**WHAT THIS TASK INVOLVES**
Produce as output only the lines below starting at the line with "The image size is (714, 468)." and continuing through the line with "Given: Click the 清空 button to clear search", each one exactly as written.

**RECORDS SUPPLIED**

= Beginning of Section =

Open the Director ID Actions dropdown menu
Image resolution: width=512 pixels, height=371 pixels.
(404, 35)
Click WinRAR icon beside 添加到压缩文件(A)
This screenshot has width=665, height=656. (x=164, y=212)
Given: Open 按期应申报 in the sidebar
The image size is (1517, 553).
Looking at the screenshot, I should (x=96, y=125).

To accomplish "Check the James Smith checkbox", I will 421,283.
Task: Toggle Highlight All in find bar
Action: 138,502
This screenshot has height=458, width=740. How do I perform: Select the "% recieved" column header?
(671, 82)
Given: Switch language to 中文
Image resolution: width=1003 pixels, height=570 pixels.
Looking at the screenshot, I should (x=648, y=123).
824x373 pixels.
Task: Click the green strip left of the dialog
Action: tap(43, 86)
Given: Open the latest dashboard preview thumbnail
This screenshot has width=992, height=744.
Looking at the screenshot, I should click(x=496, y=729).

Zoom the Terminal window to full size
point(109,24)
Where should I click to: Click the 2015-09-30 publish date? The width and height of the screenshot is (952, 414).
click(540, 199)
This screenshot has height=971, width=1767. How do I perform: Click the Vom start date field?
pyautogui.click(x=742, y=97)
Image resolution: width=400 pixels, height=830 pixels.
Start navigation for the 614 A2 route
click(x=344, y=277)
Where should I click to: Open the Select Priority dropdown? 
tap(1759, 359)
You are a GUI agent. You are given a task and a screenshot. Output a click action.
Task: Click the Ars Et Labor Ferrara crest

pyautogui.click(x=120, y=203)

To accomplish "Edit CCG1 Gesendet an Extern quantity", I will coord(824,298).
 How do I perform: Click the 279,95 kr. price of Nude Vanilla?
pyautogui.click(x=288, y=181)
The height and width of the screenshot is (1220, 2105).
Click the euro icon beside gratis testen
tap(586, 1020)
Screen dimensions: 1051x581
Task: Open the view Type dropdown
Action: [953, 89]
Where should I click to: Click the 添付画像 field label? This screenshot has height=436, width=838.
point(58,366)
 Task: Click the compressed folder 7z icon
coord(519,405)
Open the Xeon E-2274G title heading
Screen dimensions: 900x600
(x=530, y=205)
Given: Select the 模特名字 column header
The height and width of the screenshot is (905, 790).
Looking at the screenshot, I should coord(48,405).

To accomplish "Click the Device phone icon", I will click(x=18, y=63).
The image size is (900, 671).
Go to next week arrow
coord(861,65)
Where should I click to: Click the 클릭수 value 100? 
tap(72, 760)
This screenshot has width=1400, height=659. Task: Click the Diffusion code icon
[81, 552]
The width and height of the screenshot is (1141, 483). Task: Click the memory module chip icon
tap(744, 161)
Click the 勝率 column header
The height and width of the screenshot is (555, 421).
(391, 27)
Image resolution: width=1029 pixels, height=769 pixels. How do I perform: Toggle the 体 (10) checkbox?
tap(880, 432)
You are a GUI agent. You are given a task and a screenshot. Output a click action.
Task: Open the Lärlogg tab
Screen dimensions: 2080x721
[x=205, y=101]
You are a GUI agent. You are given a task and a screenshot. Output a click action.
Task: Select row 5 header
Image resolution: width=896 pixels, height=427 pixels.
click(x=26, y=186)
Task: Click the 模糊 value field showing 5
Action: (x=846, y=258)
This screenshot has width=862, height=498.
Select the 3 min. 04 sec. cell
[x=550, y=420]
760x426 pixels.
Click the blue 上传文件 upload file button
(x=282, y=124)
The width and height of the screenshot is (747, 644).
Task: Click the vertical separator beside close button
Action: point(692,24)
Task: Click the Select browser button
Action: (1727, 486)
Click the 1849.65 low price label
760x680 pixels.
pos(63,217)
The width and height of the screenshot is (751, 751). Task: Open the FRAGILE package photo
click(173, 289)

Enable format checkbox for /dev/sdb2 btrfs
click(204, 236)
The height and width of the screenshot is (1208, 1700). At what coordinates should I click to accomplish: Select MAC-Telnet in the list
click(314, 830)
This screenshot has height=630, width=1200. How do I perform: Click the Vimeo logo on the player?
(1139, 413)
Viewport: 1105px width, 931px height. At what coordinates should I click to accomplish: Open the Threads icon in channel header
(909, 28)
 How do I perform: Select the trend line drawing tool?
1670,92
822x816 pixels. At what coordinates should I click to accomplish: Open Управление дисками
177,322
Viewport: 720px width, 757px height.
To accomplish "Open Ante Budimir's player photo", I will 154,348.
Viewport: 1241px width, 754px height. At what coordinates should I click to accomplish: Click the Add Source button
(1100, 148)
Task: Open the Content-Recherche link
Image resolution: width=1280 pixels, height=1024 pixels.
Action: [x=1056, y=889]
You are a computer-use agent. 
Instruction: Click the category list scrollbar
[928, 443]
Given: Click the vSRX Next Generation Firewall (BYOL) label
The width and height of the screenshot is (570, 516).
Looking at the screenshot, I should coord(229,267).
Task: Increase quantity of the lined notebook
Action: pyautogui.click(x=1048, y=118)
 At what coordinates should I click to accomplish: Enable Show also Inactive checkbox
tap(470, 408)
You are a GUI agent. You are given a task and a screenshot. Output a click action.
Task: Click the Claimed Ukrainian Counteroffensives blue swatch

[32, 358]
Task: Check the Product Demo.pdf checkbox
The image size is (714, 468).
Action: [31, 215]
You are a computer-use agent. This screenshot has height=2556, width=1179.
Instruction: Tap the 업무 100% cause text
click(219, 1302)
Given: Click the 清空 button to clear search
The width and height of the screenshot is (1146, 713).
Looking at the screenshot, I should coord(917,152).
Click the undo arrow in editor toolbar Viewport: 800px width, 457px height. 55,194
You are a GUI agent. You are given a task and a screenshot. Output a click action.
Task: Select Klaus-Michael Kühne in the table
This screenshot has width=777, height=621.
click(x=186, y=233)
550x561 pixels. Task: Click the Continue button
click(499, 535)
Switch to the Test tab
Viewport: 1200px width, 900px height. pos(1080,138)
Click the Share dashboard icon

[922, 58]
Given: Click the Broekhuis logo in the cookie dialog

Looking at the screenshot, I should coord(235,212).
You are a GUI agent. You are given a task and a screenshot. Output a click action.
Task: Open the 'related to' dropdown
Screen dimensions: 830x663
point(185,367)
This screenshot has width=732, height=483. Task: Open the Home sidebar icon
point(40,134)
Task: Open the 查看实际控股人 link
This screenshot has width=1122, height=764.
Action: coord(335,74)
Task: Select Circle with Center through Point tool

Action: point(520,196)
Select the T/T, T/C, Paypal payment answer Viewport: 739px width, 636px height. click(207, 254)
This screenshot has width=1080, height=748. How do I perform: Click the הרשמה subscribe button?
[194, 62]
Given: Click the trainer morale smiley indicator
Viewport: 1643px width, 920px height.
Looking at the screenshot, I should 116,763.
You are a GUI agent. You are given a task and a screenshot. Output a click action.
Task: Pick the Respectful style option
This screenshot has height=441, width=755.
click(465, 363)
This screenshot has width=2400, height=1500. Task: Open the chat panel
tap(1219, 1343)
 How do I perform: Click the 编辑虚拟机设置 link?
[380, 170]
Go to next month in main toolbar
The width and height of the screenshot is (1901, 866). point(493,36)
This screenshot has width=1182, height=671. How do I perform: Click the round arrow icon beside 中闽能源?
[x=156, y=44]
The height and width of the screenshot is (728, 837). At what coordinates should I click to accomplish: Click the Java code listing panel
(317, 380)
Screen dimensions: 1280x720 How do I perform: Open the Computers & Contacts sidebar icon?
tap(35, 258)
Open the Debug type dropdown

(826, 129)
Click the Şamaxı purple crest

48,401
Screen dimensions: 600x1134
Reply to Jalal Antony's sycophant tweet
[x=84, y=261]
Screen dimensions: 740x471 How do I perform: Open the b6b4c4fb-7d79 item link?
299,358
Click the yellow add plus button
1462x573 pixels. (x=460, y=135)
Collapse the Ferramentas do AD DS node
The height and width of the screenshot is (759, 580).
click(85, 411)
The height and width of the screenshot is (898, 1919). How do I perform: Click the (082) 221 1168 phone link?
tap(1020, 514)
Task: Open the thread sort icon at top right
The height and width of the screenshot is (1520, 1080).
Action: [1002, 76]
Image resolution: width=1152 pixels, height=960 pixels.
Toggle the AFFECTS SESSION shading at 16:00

= End of Section =

**FINISHED TASK**
The image size is (714, 468).
Action: [31, 215]
You are a computer-use agent. This screenshot has height=2556, width=1179.
Instruction: Tap the 업무 100% cause text
click(219, 1302)
Given: Click the 清空 button to clear search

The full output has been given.